Centrica closes in on new chief executive
- Published
- comments
Next week will be dominated by news of energy giants. Both BP and Centrica will update the market on their latest performance.
For BP, much of the focus will be on Ukraine and what affect any new sanctions may have on relations with the Russian energy business, Rosneft.
For Centrica, a difficult set of numbers will show operating profits down by as much as a third according to consensus estimates.
A relatively warm winter and pressure on margins as bills prices remain to all intents and purposes frozen has had an impact on the bottom line.
Another factor connects these two businesses beyond the dates that they are announcing their half-year figures.
And his name is Iain Conn.
Mr Conn is the group managing director or refining and marketing at BP. He is on a shortlist of one to replace Sam Laidlaw, the present chief executive of Centrica.
Life in the public eye
I am told that the discussions between the two sides are so far advanced that it would need some cataclysmic event to derail the announcement. Mr Conn's confirmation in the role could come as soon as next week.
According to sources, the major stumbling block - the share options Mr Conn has built up through a successful 27 year career at BP - has been overcome.
The options could have been worth up to £16m if they had paid out in full (an unlikely scenario). But even an announcement saying that Mr Conn was to receive a large proportion of the possible amount as a buyout would have created a slew of bad headlines.
Sources tell me that Rick Haythornthwaite, the relatively new chairman of Centrica, has always been clear during the negotiations that a balance had to be struck between getting the right man - Mr Conn - and ensuring that a company with as high a profile as Centrica can justify itself to the public it serves.
Those sources now say that Mr Haythornthwaite has struck a compromise with Mr Conn. The BP executive, if he finally agrees to sign on the dotted line (and I think he will), will leave some of his options on the table at BP.
If and when he moves, Mr Conn will have to become used to a life in the public eye. Much of his background is in marketing, useful when it comes to thinking about how Centrica and its British Gas division are viewed by the public.
Myriad of wounds
He is also at present in charge of BP's downstream operations - including the retail arm of the business.
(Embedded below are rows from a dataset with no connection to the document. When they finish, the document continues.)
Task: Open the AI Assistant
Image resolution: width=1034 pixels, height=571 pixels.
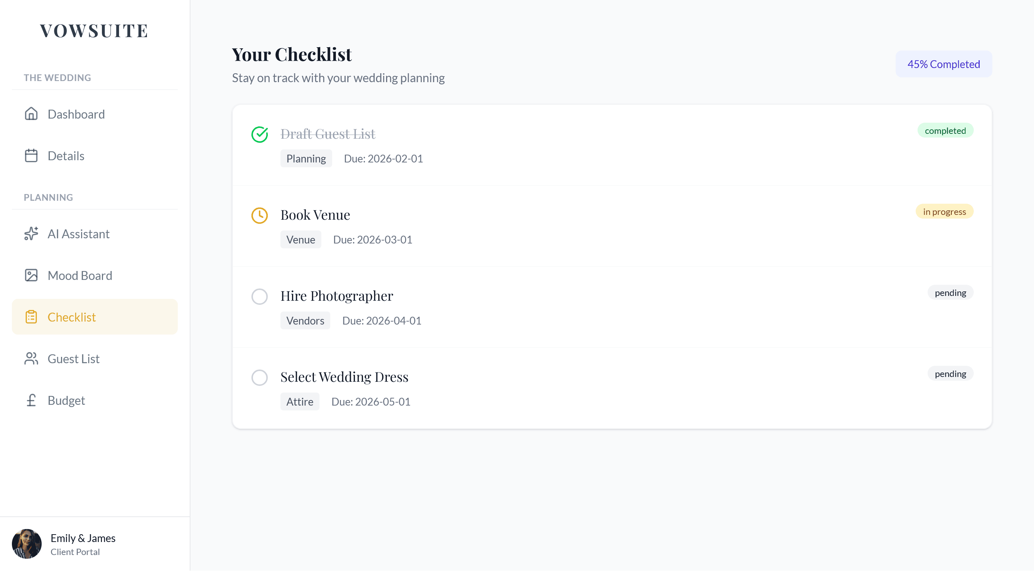Action: (79, 234)
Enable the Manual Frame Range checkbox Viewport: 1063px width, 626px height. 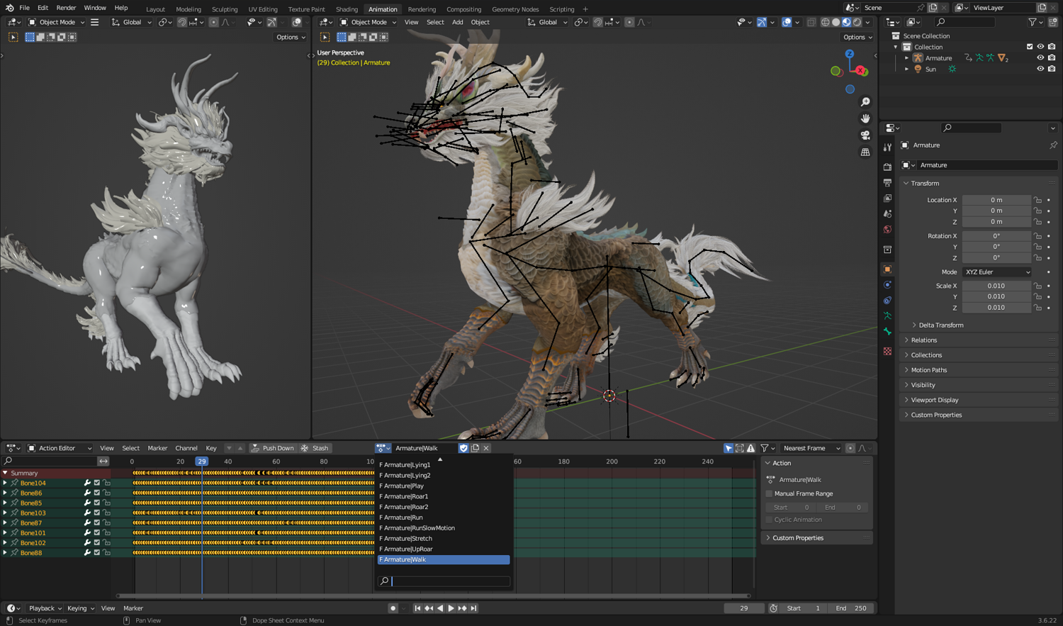coord(770,493)

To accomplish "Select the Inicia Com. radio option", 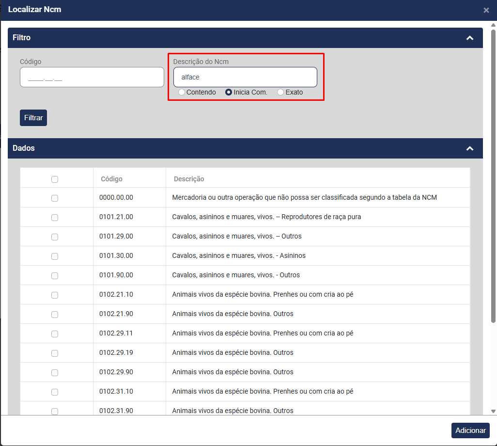I will [229, 92].
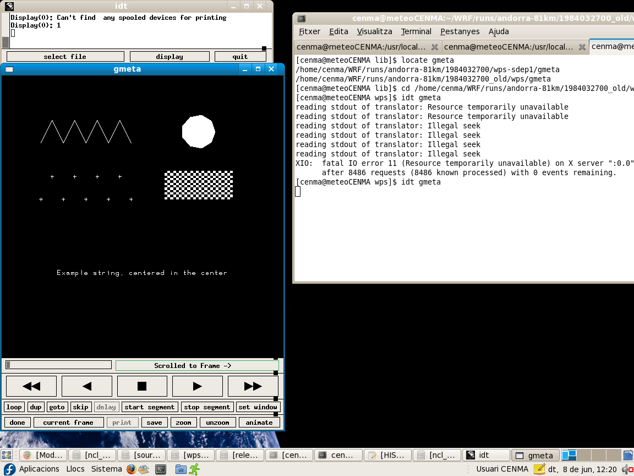Image resolution: width=634 pixels, height=476 pixels.
Task: Click the step-backward single arrow button
Action: 87,386
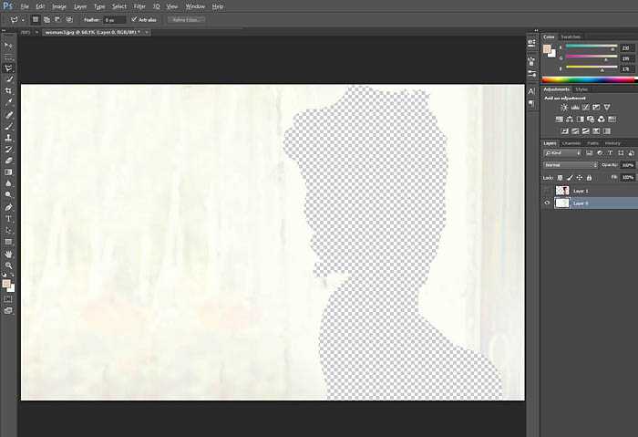This screenshot has width=638, height=437.
Task: Show Layer 1 with its visibility box
Action: click(547, 191)

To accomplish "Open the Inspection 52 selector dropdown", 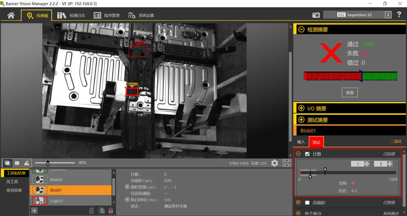I will point(388,15).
Centrica believes that will set him fair for dealing with the firm's vital residential operations.
Mr Laidlaw has made little secret of his desire to leave Centrica after eight years - many of them in a pretty uncomfortable spotlight.
Battles over the price of energy bills and his remuneration have left the son of the former deputy chairman of BP - Sir Christopher Laidlaw - with a myriad of wounds.
I am told he is more than a little tired of "all the politics" which come with running a business that supplies millions of people with the power to heat their homes and cook their food.
Centrica became something of a whipping boy for the austerity debate, blamed for increasing prices when customers were struggling with falling real incomes.
Mr Laidlaw's case for the defence - that wholesale gas price rises, green levies and increasing distribution costs forced his hand - did little to cut through.
Mr Conn will want to reset the terms of the debate. The fact that there is a Competition and Markets Authority inquiry into the whole energy sector will help as it will give a final judgement on whether the market is working for consumers.
That will probably come sometime towards the end of 2015 or early 2016.
The new Centrica chief executive - if it is indeed as predicted, Mr Conn - will hope that the amount he is being paid will not obscure that bigger issue.